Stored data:
Start of Block
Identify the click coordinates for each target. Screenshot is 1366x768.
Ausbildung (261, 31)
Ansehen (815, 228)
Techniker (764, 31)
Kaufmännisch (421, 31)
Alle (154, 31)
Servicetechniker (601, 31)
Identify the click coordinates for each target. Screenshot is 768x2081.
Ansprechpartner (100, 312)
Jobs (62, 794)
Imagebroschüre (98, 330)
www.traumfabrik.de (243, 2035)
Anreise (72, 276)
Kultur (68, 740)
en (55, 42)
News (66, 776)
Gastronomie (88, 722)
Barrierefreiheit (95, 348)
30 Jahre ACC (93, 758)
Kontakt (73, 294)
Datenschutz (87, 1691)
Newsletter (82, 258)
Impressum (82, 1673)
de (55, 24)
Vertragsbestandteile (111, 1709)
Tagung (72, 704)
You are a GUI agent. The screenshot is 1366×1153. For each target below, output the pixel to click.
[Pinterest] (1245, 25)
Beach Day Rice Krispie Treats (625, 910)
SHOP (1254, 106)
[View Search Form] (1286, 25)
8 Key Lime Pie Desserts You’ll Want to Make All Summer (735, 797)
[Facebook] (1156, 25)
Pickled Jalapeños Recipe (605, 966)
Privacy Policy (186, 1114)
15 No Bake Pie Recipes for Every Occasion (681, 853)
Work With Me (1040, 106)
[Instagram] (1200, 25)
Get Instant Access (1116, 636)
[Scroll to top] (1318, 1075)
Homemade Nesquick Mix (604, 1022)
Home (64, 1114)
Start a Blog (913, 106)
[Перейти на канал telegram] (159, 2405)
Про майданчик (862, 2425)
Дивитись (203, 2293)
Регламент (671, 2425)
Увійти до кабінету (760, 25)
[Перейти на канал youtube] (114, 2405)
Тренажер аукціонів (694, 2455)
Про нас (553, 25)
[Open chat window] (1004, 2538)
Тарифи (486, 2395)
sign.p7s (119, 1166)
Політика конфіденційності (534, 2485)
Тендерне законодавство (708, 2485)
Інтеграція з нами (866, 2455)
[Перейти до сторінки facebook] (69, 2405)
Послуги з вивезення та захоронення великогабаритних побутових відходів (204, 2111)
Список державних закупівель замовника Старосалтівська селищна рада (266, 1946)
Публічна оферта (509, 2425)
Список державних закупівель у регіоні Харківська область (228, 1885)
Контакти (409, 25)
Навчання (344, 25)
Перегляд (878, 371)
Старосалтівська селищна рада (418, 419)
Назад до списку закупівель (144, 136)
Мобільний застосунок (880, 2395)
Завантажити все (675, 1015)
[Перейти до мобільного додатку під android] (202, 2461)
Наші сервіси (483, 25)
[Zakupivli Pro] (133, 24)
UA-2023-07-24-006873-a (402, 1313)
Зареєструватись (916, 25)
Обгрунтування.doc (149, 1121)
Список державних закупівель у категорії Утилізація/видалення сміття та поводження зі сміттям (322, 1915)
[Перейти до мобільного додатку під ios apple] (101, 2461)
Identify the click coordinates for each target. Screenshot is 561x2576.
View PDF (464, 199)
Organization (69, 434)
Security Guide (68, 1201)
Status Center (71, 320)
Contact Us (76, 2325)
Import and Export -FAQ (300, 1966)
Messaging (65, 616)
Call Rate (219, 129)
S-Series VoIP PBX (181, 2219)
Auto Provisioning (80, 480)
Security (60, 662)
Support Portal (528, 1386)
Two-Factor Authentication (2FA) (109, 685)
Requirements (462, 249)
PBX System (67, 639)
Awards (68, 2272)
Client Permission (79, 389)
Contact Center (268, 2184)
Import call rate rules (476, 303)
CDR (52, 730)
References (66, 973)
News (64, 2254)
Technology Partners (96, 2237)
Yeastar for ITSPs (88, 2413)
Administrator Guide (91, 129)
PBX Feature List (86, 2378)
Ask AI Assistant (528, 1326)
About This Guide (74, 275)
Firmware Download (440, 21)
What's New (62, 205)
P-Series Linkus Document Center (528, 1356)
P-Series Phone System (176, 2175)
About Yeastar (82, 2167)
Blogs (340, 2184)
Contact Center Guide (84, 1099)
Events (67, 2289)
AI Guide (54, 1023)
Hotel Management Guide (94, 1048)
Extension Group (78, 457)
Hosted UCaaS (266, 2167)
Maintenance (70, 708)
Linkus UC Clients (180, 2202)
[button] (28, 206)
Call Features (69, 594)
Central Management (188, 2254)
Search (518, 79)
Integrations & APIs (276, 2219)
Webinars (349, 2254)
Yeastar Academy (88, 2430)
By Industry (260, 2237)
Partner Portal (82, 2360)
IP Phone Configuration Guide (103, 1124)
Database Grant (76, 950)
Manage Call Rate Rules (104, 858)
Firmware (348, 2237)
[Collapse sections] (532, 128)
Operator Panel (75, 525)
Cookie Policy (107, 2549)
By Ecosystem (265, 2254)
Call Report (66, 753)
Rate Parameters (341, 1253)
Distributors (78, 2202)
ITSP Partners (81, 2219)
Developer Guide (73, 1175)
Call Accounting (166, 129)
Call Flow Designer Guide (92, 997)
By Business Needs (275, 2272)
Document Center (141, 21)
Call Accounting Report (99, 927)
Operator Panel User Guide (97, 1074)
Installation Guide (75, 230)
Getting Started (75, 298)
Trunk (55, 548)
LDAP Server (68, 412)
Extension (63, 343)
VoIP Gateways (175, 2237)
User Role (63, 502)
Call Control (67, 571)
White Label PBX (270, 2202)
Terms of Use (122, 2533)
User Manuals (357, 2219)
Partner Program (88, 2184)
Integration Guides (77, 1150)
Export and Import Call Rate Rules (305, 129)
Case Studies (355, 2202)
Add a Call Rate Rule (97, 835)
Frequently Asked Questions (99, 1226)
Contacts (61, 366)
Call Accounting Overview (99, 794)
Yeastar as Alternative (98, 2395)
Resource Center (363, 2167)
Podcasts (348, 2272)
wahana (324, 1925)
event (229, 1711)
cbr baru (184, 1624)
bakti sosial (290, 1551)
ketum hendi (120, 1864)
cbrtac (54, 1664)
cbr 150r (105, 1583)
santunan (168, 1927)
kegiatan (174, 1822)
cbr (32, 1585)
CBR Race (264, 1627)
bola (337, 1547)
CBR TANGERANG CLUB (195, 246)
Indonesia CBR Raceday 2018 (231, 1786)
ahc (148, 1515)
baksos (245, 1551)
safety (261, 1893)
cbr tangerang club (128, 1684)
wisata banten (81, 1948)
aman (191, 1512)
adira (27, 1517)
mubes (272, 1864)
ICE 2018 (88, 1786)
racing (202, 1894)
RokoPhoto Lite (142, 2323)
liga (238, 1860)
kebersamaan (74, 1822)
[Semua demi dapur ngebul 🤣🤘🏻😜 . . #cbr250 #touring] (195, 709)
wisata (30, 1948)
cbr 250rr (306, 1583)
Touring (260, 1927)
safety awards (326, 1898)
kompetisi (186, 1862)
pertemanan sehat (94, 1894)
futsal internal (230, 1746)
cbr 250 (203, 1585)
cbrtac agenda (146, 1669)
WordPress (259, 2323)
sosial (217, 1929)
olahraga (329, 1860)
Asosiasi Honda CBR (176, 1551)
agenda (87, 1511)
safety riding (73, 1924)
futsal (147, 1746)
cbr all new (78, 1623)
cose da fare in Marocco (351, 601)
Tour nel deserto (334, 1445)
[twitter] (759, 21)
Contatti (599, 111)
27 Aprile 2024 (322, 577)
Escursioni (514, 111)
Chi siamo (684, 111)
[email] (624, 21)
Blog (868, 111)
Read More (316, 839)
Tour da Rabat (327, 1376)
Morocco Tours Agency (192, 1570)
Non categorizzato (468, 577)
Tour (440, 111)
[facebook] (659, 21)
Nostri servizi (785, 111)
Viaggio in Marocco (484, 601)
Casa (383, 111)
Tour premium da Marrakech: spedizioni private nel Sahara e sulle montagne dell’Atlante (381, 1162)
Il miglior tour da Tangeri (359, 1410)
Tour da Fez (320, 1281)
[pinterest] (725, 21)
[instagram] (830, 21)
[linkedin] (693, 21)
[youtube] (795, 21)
End of Block
= What is needed =
Using the data above, reproduce exactly the lines from the line that contains "Beach Day Rice Krispie Treats (625, 910)" through the line that contains "[Перейти на канал youtube] (114, 2405)", including both.

= Solved problem =
Beach Day Rice Krispie Treats (625, 910)
SHOP (1254, 106)
[View Search Form] (1286, 25)
8 Key Lime Pie Desserts You’ll Want to Make All Summer (735, 797)
[Facebook] (1156, 25)
Pickled Jalapeños Recipe (605, 966)
Privacy Policy (186, 1114)
15 No Bake Pie Recipes for Every Occasion (681, 853)
Work With Me (1040, 106)
[Instagram] (1200, 25)
Get Instant Access (1116, 636)
[Scroll to top] (1318, 1075)
Homemade Nesquick Mix (604, 1022)
Home (64, 1114)
Start a Blog (913, 106)
[Перейти на канал telegram] (159, 2405)
Про майданчик (862, 2425)
Дивитись (203, 2293)
Регламент (671, 2425)
Увійти до кабінету (760, 25)
[Перейти на канал youtube] (114, 2405)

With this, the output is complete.